Il fait donc peu de doute que la politique de colonisation de l’Amazonie impulsée par M. Bolsonaro a une responsabilité immense dans le désastre qui se déroule dans le plus grand massif forestier de la planète. Et il est heureux qu’une mobilisation internationale — d’abord partie du Brésil lui-même — ait lancé l’alarme, conduisant M. Macron à faire de l’Amazonie un sujet majeur du G7. (...)
Mais ce geste ne serait que politicien s’il ne s’accompagnait pas de vraies mesures sur la responsabilité même des pays développés — et de la France — à l’égard des forêts tropicales ou de la biodiversité. On a du mal à prendre M. Macron au sérieux quand on sait que de nombreux permis de recherche minière sont accordés en Guyane française ou quand on constate le rythme toujours délirant de l’artificialisation des sols français, encouragé par le soutien du gouvernement aux projets d’Europacity ou du GCO de Strasbourg.
En ce qui concerne spécifiquement la forêt amazonienne, la France (et l’Europe) disposent d’un levier efficace pour freiner sa dévastation : arrêter l’importation de soja transgénique du Brésil. L’expansion de cette culture est en effet un des principaux moteurs de la déforestation, le lobby agro-industriel brésilien trouvant là une des ses principales sources de profit. Et comme l’a souligné une récente étude de l’Académie d’agriculture, la production de soja au Brésil n’a cessé de progresser depuis l’an 2000, atteignant 120 millions de tonnes en 2018-2019. Si la Chine en est le plus gros importateur, l’Europe compte aussi pour 20 % des importations — 33 millions de tonnes par an, note un rapport de Greenpeace sur le soja —, destinées à l’alimentation animale, notamment de volailles. (...)

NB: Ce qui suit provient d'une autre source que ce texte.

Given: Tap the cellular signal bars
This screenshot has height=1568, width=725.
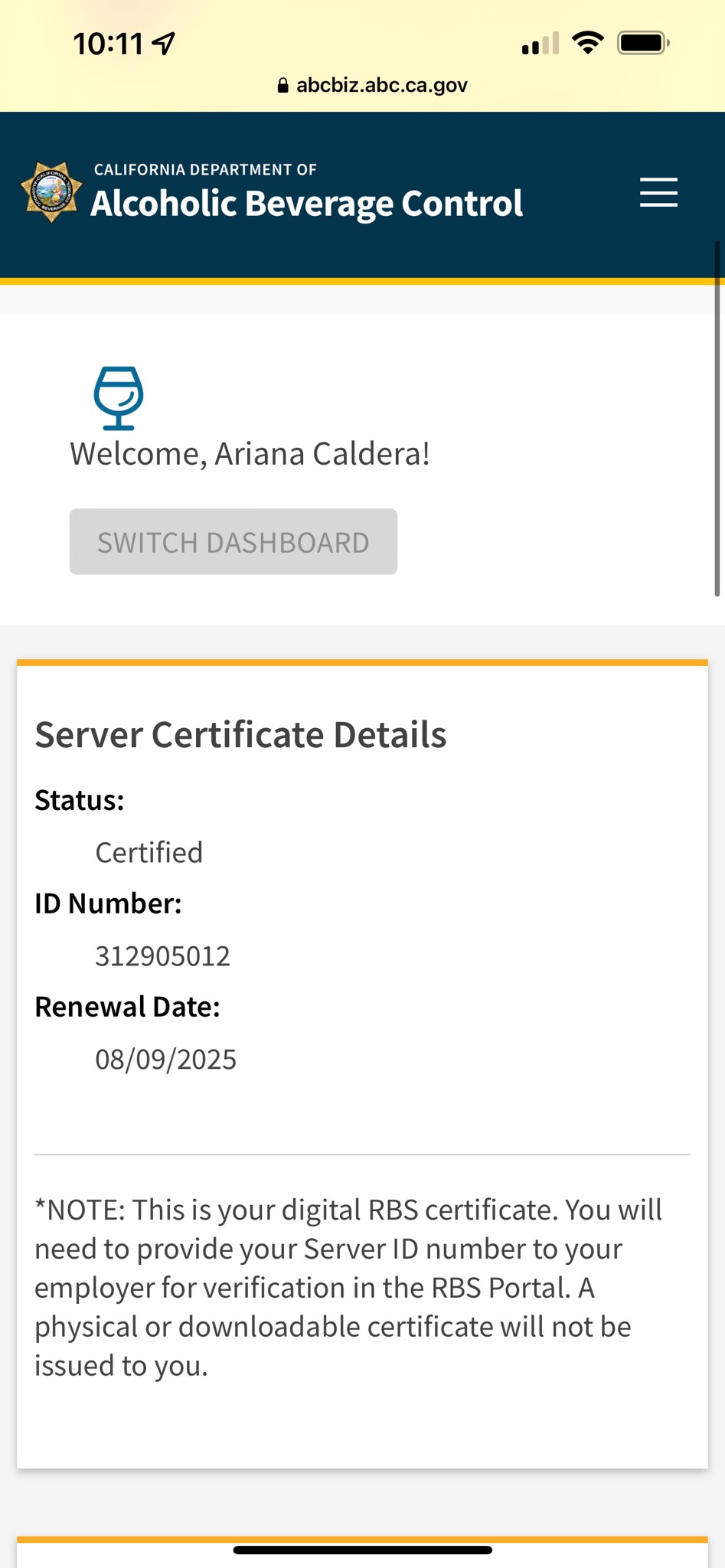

Il y a là un levier d’action puissant, qui s’articulerait aussi avec une politique agricole européenne écologique : remplacer le soja importé par des légumineuses fourragères, favorisant les cultures locales et l’autonomie alimentaire, et mettre un terme à l’élevage industriel qui continue à se développer en France au mépris de l’environnement et des souffrances endurées par les animaux.
C’est sur ce terrain qu’on attend maintenant le gouvernement français et ses partenaires européens : faire la leçon au Brésil et refuser de signer l’accord Mercosur est sans doute indispensable. Mais cela n’aura vraiment d’effet que si la France et l’Europe appliquent elles-mêmes une vraie politique de respect de la biodiversité.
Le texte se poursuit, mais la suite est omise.